_WHAT YOU ARE ASKED TO DO_
Set down, character for character, everything in the records below from the line holding "The height and" down to the line holding "Task: Tap the reply speech bubble icon", and no other line.

_SOURCE MATERIAL_
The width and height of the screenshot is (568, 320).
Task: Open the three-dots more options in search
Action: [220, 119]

...

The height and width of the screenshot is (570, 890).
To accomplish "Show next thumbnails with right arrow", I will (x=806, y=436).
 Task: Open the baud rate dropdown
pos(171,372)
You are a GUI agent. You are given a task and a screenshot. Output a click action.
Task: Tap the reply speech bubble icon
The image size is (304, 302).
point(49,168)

==

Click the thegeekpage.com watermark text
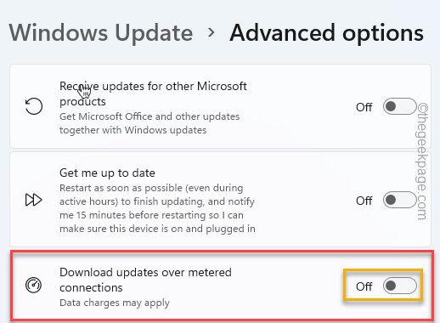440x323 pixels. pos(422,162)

_RESULT_
The height and width of the screenshot is (570, 890).
To accomplish "Show next thumbnails with right arrow", I will (x=806, y=436).
 Task: Open the baud rate dropdown
pos(171,372)
You are a GUI agent. You are given a task and a screenshot. Output a click action.
Task: Tap the reply speech bubble icon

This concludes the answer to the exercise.